>> begin Data lines

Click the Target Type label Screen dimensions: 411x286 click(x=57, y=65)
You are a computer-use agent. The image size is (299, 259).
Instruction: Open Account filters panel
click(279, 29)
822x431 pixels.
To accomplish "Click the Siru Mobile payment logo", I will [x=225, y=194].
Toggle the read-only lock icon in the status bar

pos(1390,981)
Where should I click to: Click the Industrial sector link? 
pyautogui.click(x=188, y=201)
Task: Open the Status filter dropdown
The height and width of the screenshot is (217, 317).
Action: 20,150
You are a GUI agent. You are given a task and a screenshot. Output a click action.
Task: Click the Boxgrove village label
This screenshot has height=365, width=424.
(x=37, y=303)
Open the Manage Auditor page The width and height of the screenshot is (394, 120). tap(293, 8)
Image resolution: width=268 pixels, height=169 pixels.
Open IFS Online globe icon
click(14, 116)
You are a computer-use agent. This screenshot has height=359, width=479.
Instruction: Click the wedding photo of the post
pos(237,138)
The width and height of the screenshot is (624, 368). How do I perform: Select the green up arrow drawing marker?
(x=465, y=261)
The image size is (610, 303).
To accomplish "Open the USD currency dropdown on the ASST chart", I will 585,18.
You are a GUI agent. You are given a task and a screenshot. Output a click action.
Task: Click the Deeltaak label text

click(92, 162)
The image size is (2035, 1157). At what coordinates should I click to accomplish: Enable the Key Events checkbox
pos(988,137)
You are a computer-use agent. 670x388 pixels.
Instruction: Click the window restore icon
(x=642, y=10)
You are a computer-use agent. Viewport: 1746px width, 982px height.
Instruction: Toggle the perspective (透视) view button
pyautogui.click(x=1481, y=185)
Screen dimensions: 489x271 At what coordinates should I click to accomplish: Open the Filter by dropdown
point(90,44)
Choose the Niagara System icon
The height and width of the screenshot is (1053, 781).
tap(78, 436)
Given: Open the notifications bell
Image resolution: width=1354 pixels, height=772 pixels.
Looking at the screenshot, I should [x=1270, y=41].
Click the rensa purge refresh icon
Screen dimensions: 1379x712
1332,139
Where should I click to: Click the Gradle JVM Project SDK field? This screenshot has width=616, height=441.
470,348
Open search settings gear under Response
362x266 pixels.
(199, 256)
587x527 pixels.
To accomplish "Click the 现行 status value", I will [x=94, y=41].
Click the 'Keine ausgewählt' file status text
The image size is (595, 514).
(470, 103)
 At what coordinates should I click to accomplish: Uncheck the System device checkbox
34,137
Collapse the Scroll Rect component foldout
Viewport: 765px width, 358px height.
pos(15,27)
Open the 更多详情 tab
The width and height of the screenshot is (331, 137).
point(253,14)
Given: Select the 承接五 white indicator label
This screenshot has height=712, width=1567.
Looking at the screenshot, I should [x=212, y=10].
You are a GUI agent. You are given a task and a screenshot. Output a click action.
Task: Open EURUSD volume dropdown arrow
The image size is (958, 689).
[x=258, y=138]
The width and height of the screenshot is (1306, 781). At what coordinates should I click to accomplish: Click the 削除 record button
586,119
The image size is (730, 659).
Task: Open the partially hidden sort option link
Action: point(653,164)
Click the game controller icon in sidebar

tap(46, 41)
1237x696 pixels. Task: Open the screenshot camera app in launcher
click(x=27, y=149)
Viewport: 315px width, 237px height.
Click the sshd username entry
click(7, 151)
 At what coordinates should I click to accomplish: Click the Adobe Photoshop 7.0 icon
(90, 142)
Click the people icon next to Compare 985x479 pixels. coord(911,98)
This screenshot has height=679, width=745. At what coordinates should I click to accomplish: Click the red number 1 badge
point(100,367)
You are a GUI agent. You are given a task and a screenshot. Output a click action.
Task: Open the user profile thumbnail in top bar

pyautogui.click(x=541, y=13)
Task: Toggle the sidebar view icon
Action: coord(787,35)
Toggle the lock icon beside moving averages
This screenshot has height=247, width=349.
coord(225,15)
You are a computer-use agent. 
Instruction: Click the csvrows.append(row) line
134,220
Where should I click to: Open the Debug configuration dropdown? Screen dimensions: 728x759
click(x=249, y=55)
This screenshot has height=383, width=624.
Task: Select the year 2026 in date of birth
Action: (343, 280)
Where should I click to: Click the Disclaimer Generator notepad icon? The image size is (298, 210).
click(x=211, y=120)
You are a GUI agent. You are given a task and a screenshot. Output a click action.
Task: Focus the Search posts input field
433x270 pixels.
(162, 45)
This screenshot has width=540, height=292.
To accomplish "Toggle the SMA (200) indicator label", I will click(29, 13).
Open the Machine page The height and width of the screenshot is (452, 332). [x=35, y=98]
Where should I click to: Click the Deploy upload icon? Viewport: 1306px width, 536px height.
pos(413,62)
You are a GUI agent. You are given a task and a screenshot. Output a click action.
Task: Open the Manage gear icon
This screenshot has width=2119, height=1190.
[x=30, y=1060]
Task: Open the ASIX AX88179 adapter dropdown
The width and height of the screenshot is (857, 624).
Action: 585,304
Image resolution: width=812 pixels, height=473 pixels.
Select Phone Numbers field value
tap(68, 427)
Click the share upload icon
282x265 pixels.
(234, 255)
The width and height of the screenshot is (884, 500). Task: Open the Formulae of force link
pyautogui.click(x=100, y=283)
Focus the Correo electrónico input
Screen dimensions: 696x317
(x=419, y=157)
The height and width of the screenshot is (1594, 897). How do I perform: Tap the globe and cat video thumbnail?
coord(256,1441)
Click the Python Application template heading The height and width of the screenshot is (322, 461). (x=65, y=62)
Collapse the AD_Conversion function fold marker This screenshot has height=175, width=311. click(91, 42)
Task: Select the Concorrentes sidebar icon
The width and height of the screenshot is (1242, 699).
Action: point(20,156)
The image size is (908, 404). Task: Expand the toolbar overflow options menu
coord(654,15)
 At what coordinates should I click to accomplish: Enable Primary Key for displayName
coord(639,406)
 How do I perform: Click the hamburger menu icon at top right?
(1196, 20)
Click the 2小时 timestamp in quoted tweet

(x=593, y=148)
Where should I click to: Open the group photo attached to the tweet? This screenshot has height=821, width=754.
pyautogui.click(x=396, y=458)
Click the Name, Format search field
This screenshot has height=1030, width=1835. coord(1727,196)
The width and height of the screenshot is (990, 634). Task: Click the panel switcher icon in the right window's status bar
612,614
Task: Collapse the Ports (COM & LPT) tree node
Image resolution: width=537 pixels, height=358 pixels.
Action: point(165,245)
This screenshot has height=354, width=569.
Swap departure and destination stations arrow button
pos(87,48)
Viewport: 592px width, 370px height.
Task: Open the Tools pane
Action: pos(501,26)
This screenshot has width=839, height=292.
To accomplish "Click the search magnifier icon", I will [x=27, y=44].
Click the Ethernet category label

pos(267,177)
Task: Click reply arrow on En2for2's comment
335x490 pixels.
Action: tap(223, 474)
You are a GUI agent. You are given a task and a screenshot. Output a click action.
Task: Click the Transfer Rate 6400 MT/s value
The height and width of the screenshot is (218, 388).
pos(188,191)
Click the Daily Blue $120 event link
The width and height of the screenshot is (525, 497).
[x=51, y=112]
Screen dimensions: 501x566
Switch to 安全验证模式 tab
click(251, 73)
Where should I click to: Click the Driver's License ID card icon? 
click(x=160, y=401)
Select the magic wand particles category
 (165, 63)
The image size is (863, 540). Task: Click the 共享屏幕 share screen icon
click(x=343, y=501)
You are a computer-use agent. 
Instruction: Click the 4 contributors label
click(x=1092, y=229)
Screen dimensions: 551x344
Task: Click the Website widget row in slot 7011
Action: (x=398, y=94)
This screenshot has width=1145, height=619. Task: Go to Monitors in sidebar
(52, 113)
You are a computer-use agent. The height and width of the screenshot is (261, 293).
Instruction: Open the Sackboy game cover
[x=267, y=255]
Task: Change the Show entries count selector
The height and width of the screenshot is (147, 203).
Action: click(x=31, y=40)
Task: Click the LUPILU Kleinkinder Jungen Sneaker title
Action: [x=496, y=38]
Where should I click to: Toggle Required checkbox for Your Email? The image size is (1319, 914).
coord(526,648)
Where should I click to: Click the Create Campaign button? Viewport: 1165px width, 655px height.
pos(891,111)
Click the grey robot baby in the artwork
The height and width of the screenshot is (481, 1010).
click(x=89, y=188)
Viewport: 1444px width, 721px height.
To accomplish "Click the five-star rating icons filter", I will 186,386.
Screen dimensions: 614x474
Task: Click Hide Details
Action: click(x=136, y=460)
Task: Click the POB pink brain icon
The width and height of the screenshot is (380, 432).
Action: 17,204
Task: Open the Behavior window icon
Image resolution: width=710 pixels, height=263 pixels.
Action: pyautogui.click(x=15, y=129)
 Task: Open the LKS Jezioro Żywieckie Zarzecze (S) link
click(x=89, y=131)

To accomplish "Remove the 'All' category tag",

>> end Data lines

• _Exercise_: Copy out everything in the material above from the line containing "This screenshot has height=679, width=745." down to the line containing "pos(413,62)", both lines included, with no changes.

• _Exercise solution_:
This screenshot has height=679, width=745. At what coordinates should I click to accomplish: Click the red number 1 badge
point(100,367)
You are a GUI agent. You are given a task and a screenshot. Output a click action.
Task: Open the user profile thumbnail in top bar

pyautogui.click(x=541, y=13)
Task: Toggle the sidebar view icon
Action: coord(787,35)
Toggle the lock icon beside moving averages
This screenshot has height=247, width=349.
coord(225,15)
You are a computer-use agent. 
Instruction: Click the csvrows.append(row) line
134,220
Where should I click to: Open the Debug configuration dropdown? Screen dimensions: 728x759
click(x=249, y=55)
This screenshot has height=383, width=624.
Task: Select the year 2026 in date of birth
Action: (343, 280)
Where should I click to: Click the Disclaimer Generator notepad icon? The image size is (298, 210).
click(x=211, y=120)
You are a GUI agent. You are given a task and a screenshot. Output a click action.
Task: Focus the Search posts input field
433x270 pixels.
(162, 45)
This screenshot has width=540, height=292.
To accomplish "Toggle the SMA (200) indicator label", I will click(29, 13).
Open the Machine page The height and width of the screenshot is (452, 332). [x=35, y=98]
Where should I click to: Click the Deploy upload icon? Viewport: 1306px width, 536px height.
pos(413,62)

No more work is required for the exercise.